▶ SOURCE DATA
◆ ◆ ◆

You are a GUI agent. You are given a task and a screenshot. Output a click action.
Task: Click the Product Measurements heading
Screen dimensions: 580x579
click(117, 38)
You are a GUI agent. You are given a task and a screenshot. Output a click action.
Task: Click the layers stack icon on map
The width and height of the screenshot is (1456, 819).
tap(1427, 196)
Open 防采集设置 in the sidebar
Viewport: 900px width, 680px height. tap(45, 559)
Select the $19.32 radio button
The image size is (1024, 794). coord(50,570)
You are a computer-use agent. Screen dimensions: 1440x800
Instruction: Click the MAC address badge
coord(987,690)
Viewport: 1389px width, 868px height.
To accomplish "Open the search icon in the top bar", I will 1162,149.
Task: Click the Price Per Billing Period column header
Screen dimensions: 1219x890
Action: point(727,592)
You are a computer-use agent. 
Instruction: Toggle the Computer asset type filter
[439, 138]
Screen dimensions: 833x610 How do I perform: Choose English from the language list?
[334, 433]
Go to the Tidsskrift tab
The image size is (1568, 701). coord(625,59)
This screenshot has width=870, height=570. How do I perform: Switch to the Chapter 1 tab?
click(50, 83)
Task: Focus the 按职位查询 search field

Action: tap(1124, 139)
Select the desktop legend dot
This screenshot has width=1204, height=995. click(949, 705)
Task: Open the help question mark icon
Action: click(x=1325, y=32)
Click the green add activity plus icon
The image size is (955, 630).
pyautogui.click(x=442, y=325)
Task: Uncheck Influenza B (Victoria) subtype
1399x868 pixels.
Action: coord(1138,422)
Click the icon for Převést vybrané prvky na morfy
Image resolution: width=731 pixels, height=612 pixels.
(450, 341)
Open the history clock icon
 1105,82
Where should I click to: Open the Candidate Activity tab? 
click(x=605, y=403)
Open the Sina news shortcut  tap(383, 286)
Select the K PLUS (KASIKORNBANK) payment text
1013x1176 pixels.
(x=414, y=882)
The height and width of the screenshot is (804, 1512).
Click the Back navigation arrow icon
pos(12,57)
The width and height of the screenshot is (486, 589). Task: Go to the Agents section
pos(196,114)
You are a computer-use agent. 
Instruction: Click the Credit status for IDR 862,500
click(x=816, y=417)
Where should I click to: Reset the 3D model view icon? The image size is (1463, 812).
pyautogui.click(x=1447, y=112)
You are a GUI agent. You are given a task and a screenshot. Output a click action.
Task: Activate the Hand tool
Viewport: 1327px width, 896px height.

◆ ◆ ◆

▶ WHAT YOU SHOULD DO
Copy out the records from the line with "The width and height of the screenshot is (486, 589)." through the end of the records, and add 133 to every coordinate in the answers.

▶ RESULT OF THE EXERCISE
The width and height of the screenshot is (486, 589). Task: Go to the Agents section
pos(329,247)
You are a computer-use agent. 
Instruction: Click the Credit status for IDR 862,500
click(x=949, y=550)
Where should I click to: Reset the 3D model view icon? The image size is (1463, 812).
pyautogui.click(x=1580, y=245)
You are a GUI agent. You are given a task and a screenshot. Output a click action.
Task: Activate the Hand tool
Viewport: 1327px width, 896px height.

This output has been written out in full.